I'm thinking of adding the Mamba to the mix of boats to demo...thoughts on that one?


----------



## one legged wonder (Apr 19, 2011)

ya beth i would love to get in to the small burn. im looking to get either a small burn or a small shiva and i havent gotten a chance to paddle the small burn yet. we should arange something in the next couple weeks. sounds like a great idea


----------



## ednaout (Jun 3, 2005)

Heidi,
303 four four four four 713
When do you think we could meet up? I'm supposed to Demo a chico tomorrow but if we can connect in the next week or so I'll get something else - there doesn't seem to be a point to demoing it if I can paddle yours.
That's my cell, so shoot a text so I have your number and we can make a plan!


----------



## paulk (Apr 24, 2006)

My girlfriend has a small Burn that she is thinking of getting rid of that I am sure she would let you take out.

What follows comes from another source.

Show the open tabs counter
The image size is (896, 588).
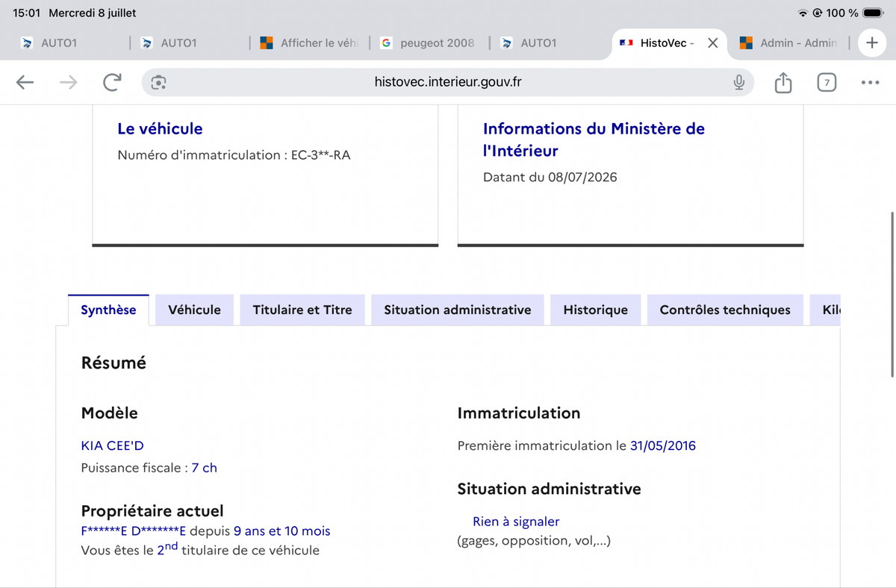[826, 83]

It has a bit of a pig nose from a small beatdown but I am sure she would give you a great deal on it.


----------



## green.zorak (Jul 13, 2010)

paulk-

i might be interested in your girl friend's small burn. im looking to get a river runner. i would love to try it out.

Carrie 
720-219-0285


----------



## ednaout (Jun 3, 2005)

Funny, I don't know why the winky face popped in there when I put the year of my burn, but mine is a two thousand eight - a more edgy model than the 2010.


----------



## ednaout (Jun 3, 2005)

Plus.... My burn may be for sale too before long...im going to package my deal with an f6 plus some other kayak amenities: )


----------



## green.zorak (Jul 13, 2010)

Beth,
maybe I'l have to try your burn if you don't mind. I paddle one for a minute at GRS's free demo last week. but want to demo my brains out before i decide. maybe il be able to remedy my situation of being a broke ass by the time you decide to sell, if you do decide...
p.s.
i was going to shoot you a text, we are doing the lower blue on fri. interested in joining?


----------



## ednaout (Jun 3, 2005)

You are welcome to use my boat and see if you like it.
I think I'm paddling a little closer on fri since I have to work at 4. If you want to come after my burn before you go to the lower blue, feel free. I'm in Denver. If anything, I am going to play on foxton and would take my play boat anyway.
I work on Sunday 9-3pm too so won't need it if you want to take it then. 
I'm not sure I'm selling it, but its nice to take other boats out for test drives, so let me know if you want it!

Beth


----------



## green.zorak (Jul 13, 2010)

Thanks Beth,


I appreciate it. I think my play boat calls me for the blue. Maybe I'l have to paddle foxton with you sometime and snag your burn for that. Although, I have to warn you I still need some hand holding down foxton. Also, you would be welcome to try my molan I doubt you'll find that tempting tho unless you wanna see how unstable it is compared to a jedi,lol.


----------



## ednaout (Jun 3, 2005)

No problem. I have a pretty open schedule next week if you want to head to foxton and or waterton. They are both really fun runs and roadside, so if you feel like its too much, you can always get out. Simple: )
Let me know if you would like to meet up to go!


----------



## green.zorak (Jul 13, 2010)

Awesome! I also have a pretty open schedule next week and am down to do foxton with you. I just tried it for the first time last Sun. I went below the boulder gardens to about 1/2 way down to the bottom. I ran it clean and had fun. Its still a little bit of step up so like I said, will need some hand holding til I get a bit more comfortable with it. So just give me a call,text,pm when you plan on running it next week. Also, doing a group shoshone trip 7/7 and 7/8. The more the merrier if you're interested...


----------



## ednaout (Jun 3, 2005)

Sounds good. I paddled a Stomper today....dear god, I think I fell in love. I still want to get in a Shiva and Carnali, (also curious about the Villian), but good holy crap, that stomper is SWEET!
Just let me know when you want to meet up for Foxton. I'm free Tues-Sun, sort of. I tend to pick up work at the last minute so that will probably change, but for now..... I'M FREEEEEEE.


----------